Amid the popularity of OpenClaw, Nvidia is providing enterprises with their own OpenClaw moment, with added security and governance, while pushing to be recognized as an inference provider, not just the unquestioned leader in the AI training market.
The AI hardware and software giant, on Monday, at its GTC developer conference in San Jose, introduced the Nvidia NemoClaw stack for the OpenClaw agent platform. The platform lets users install Nvidia Nemotron models and the new Nvidia OpenShell runtime platform in a single command, according to Nvidia. OpenShell is an open source, secure environment for deploying personal AI agents. It provides a safety and governance layer between the AI agent and its compute infrastructure.
The NemoClaw platform shows just how important Nvidia considers OpenClaw’s widespread popularity. The open source agentic AI framework, now under the OpenAI umbrella, has gained wide popularity in the last few months since its introduction in November, with an estimated more than two million users worldwide.
With OpenClaw, users can create and manage AI agents that can execute real-world tasks and act as personal agents. However, despite its popularity, serious security concerns have emerged. It has sensitive API keys and session tokens in unencrypted files that can be stolen if the host system is compromised. Moreover, researchers have found instances in which OpenClaw agents lacked password protection. These security holes mean that while OpenClaw is pushing AI agents toward what Nvidia CEO Jensen Huang calls “the ChatGPT moment,” it is not ready for the enterprise. But the technology is too important to ignore, Huang said.
OpenClaw Strategy
“For the CEOs, the question is what’s your OpenClaw strategy?” Haung asked during his GTC on Monday. “Just as we need to all have a Linux strategy, we all need to have an HTTP/HTML strategy, which started the internet; we all needed to have a Kubernetes strategy, which made it possible for mobile cloud to happen. Every company in the world today needs to have an OpenClaw strategy.”
Nvidia’s new focus on agentic AI and OpenClaw is significant because it shows that the AI vendor is not leaving the heavy lifting of building tools solely to its partners; instead, it wants to help enterprises build those tools as well, said Brendan Burke, an analyst at Futurum Group.
“The rapid recent development and agentic models such as Nemotron show that the company can become a standalone agent orchestrator, along with providing hardware,” Burke said.
Nvidia is also looking to get the same effect it had with its two-decade old CUDA (compute unified device architecture) platform, said Benjamin Lee, a professor at Penn Engineering, University of Pennsylvania. He noted that CUDA was easily adopted for high-performance computing on Nvidia GPUs and that it drove further development of AI chips, and that OpenClaw is more than just an AI model solving complex mathematical problems. It’s addressing real-world tasks, and the models are applying training to what they’ve not seen before.

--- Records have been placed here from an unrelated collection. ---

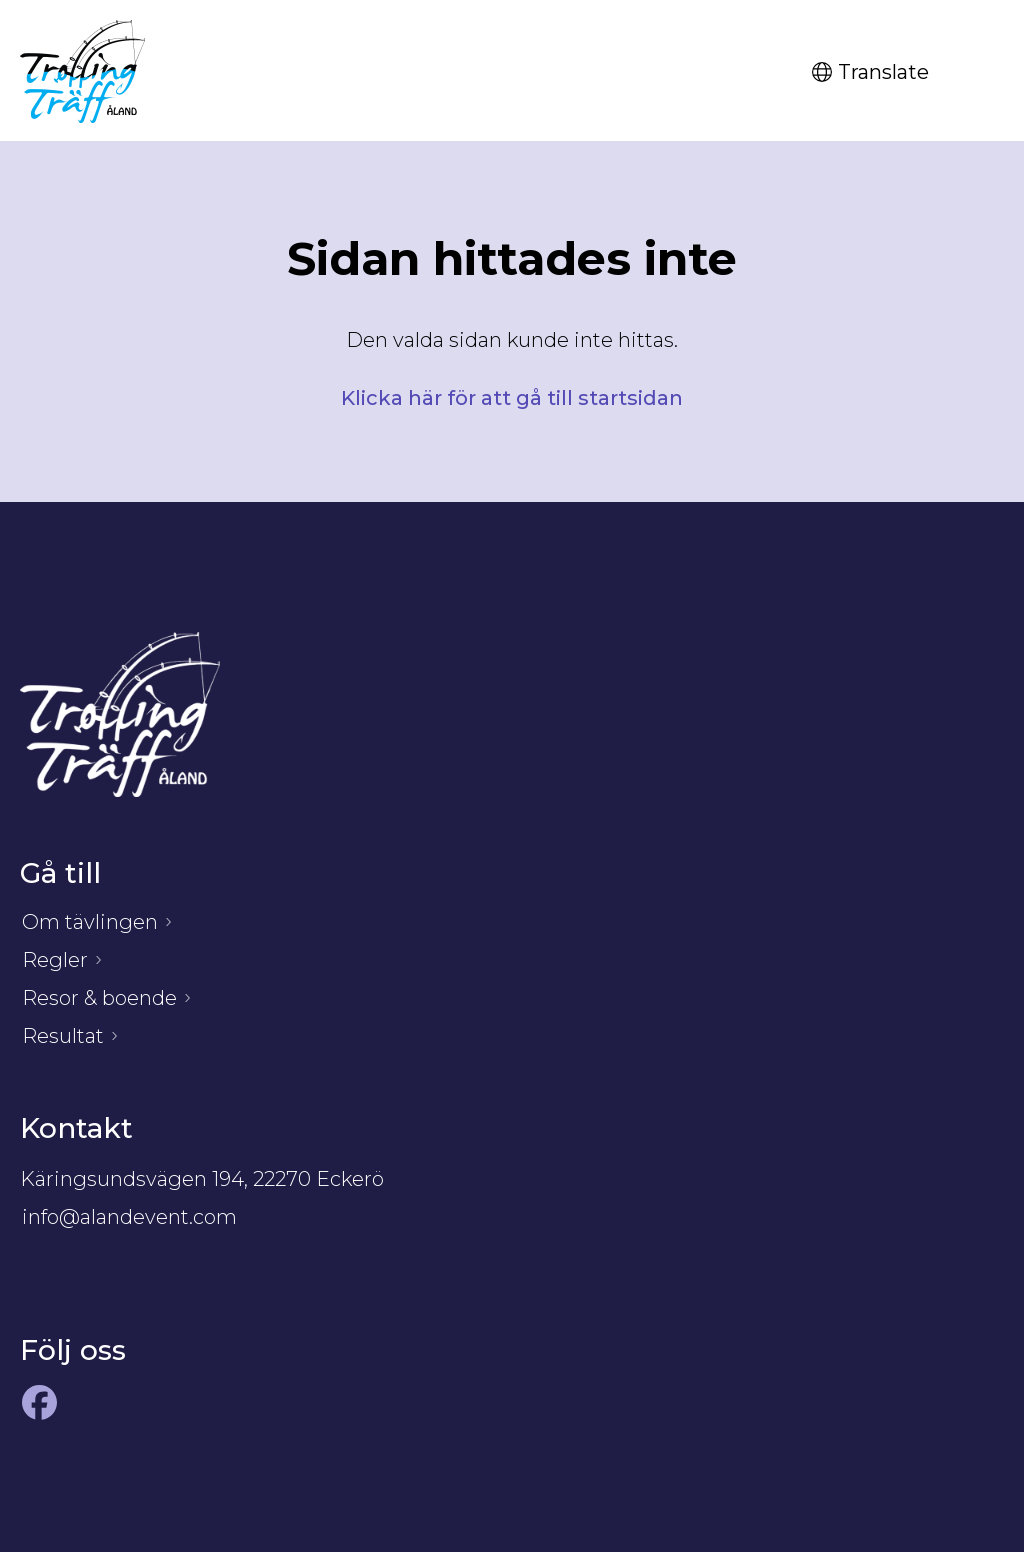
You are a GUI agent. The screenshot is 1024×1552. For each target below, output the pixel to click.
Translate (870, 72)
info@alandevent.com (129, 1217)
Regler (55, 960)
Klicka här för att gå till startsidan (512, 398)
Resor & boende (99, 998)
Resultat (63, 1036)
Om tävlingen (90, 922)
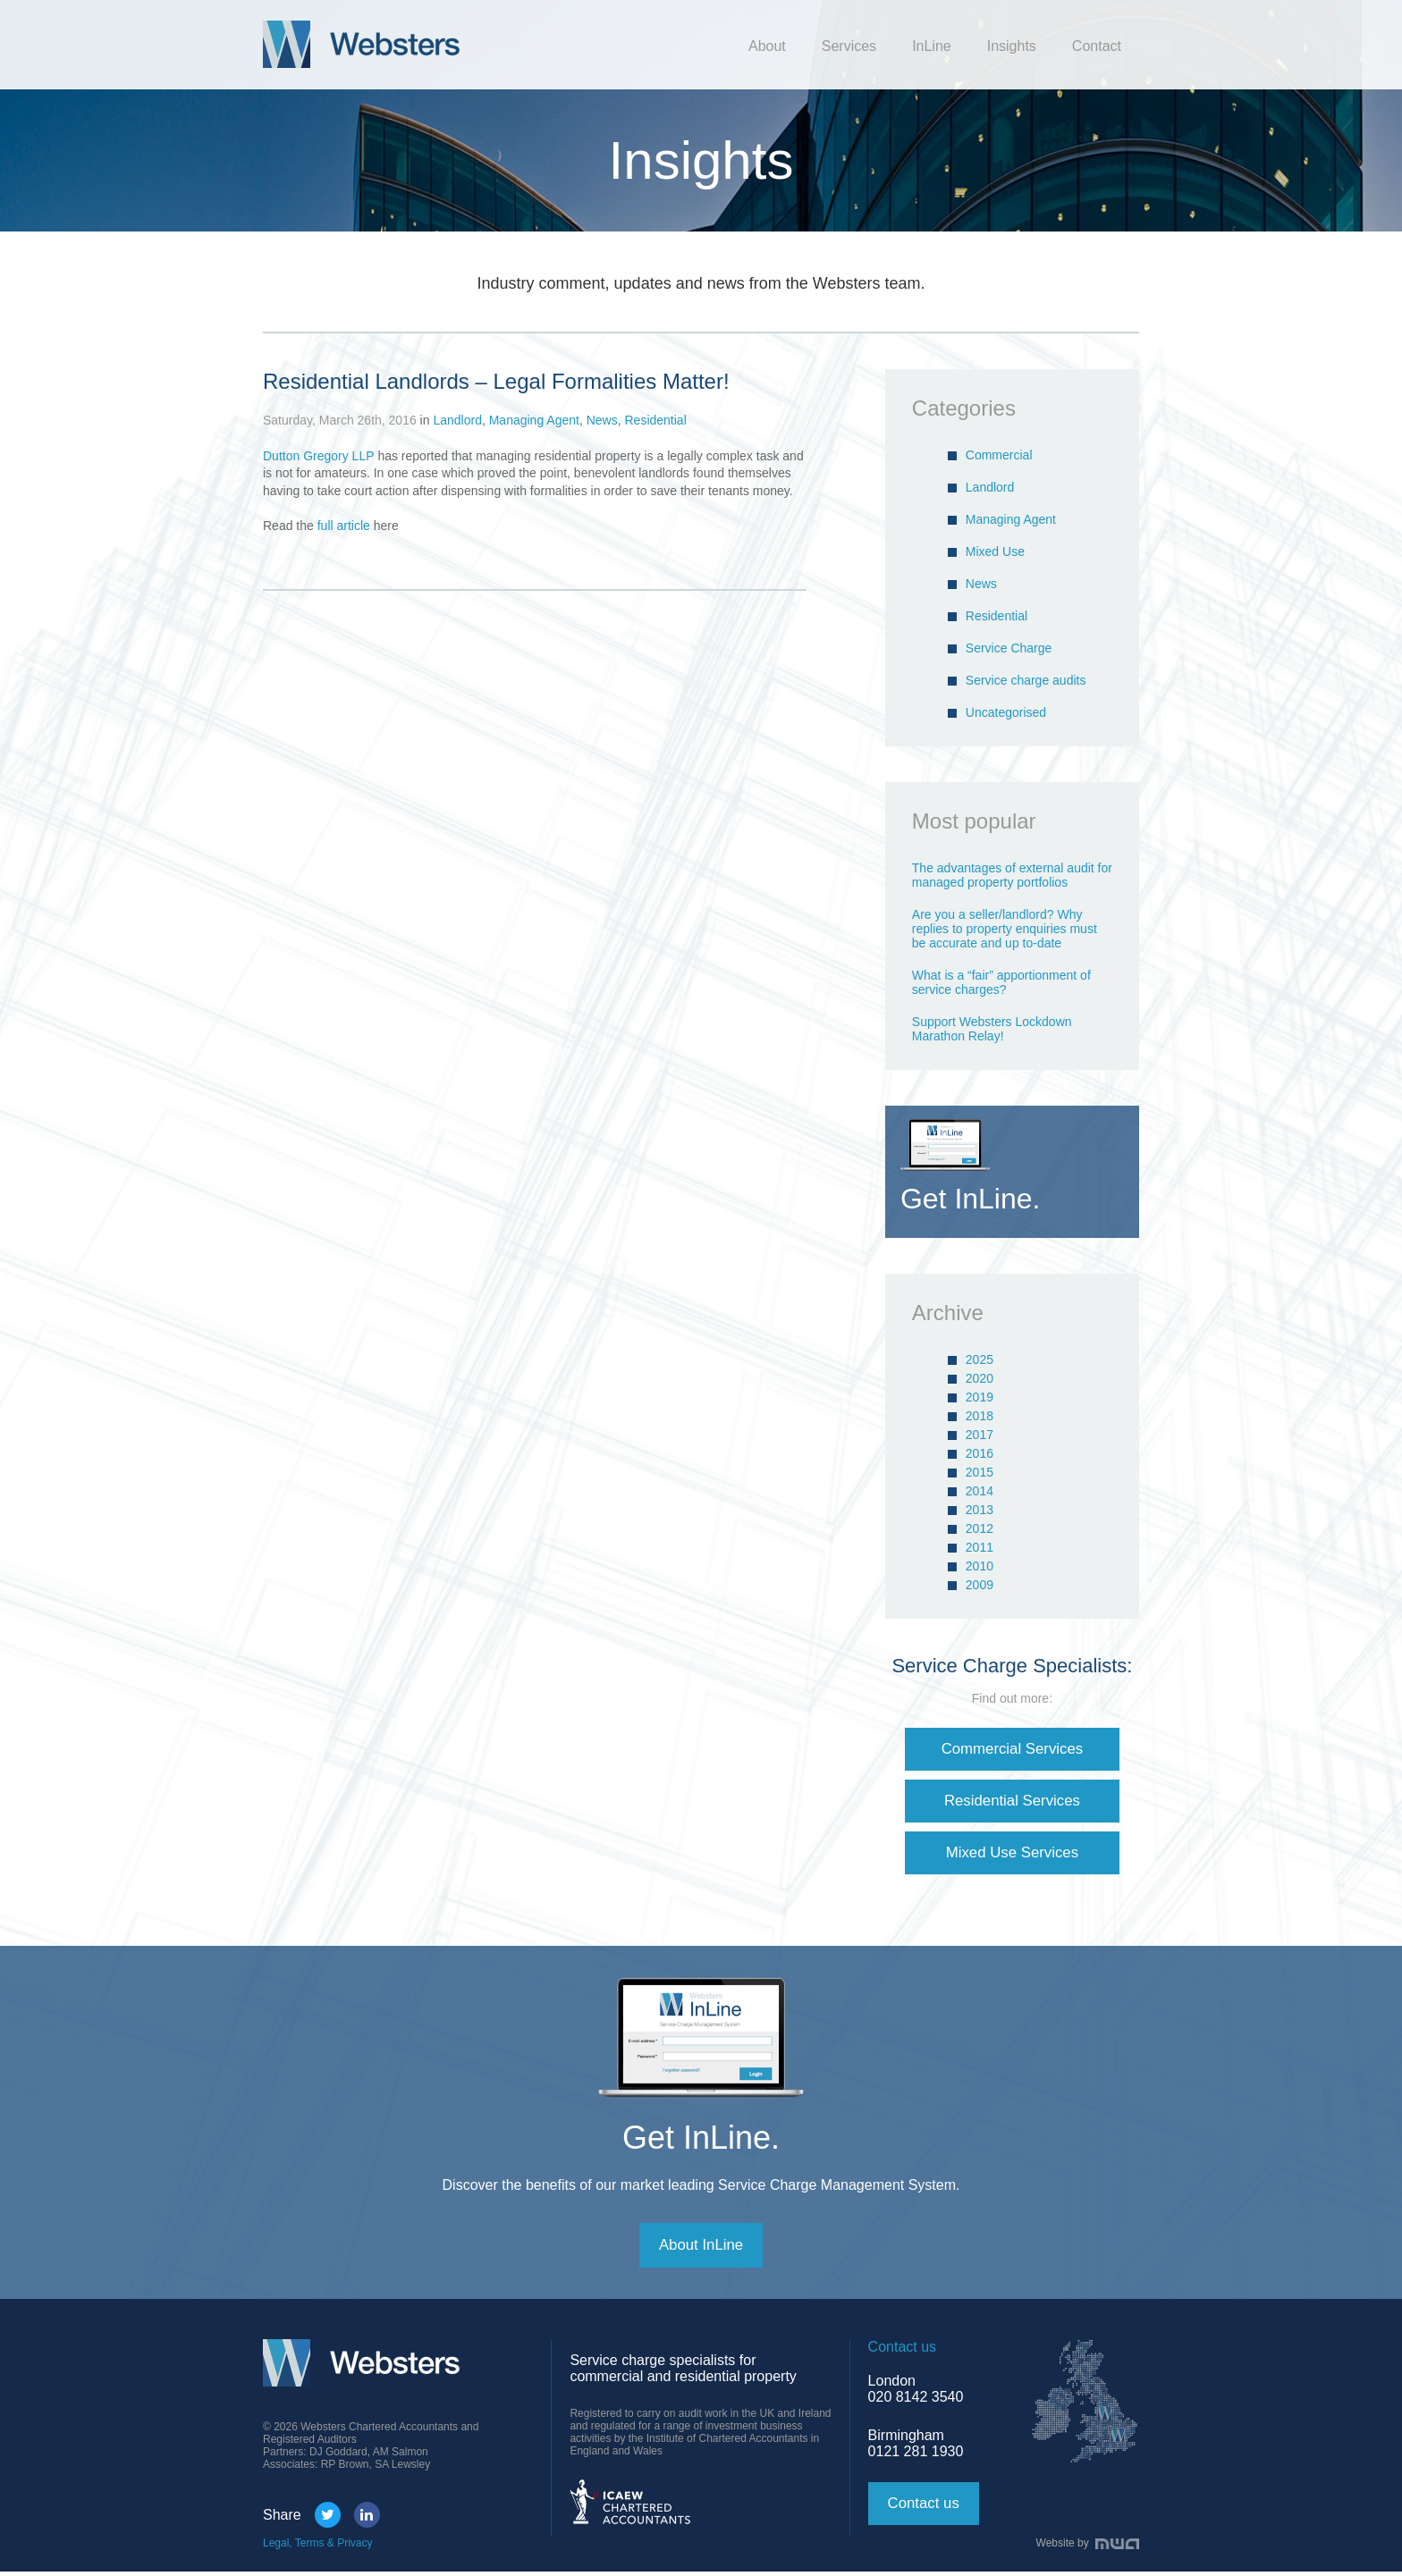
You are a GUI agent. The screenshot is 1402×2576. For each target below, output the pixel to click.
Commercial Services (1012, 1749)
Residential (655, 420)
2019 (979, 1397)
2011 (979, 1547)
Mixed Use (995, 551)
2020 (979, 1378)
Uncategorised (1006, 712)
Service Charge (1009, 648)
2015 (979, 1472)
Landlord (457, 420)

“With OpenClaw … they want to bring it up a level to look at these generative AI agents,” Lee said. “They’re hoping to extend what they did with CUDA and that flywheel effect to a bigger level of computation, because it’s not just individual matrix operations, it’s actually the inference and the agents.”
Focus on Inference
Lee added that, in addition to focusing on agentic AI, Nvidia is also honing in much more on AI inference, especially with its introduction, also on Monday, of six new chips in the Nvidia Vera Rubin line to power the next stage of agentic AI. The new chips are designed to operate together as one AI supercomputer to power every phase of AI, from pretraining and post-training to test-time scaling and agentic inference, Nvidia said.
The emphasis on AI inference, not only with these new chips but also with the Nvidia Vera Rubin DSX AI Factory design — a new guide for building codesigned AI infrastructure for data centers, in which hardware and software are developed together in a synergistic way — illustrates Nvidia’s shift from training, Lee said.
“On the inference side, what they’re recognizing is that there are lots of different models of different sizes and different capabilities, and they want a platform for users to be able to experiment with different types of models quickly, deploy them and see if it meets their needs,” he said.
The inference push also allows Nvidia to encourage the idea that its Vera Rubin chips and AI factory concept will lower the overall costs of tokens enterprises use, said Jack Gold, president at J. Gold Associates.
“Inference is a cost-sensitive compute structure, just like cloud hosting is,” Gold said. “Promoting a message that even though our systems are expensive, we can enable you to generate lots more tokens, and hence more revenue, is a critical message for them going forward.” This is particularly important given competition from hyperscalers such as Google, AWS, and Microsoft, as well as independent chipmakers such as Cerebras, he added.
In addition to NemoClaw and AI chips, Nvidia expanded its Nemotron family with what the vendor calls “omni-understanding” models for various applications, including vision, voice, and safety. For example, Nemotron 3 Ultra powers AI-native applications such as coding assistants and search; Nemotron 3 Omni uses audio, vision and language understanding to help agents gain insights from videos and documents; and Nemotron 3 VoiceChat enables the AI system to support real time conversations.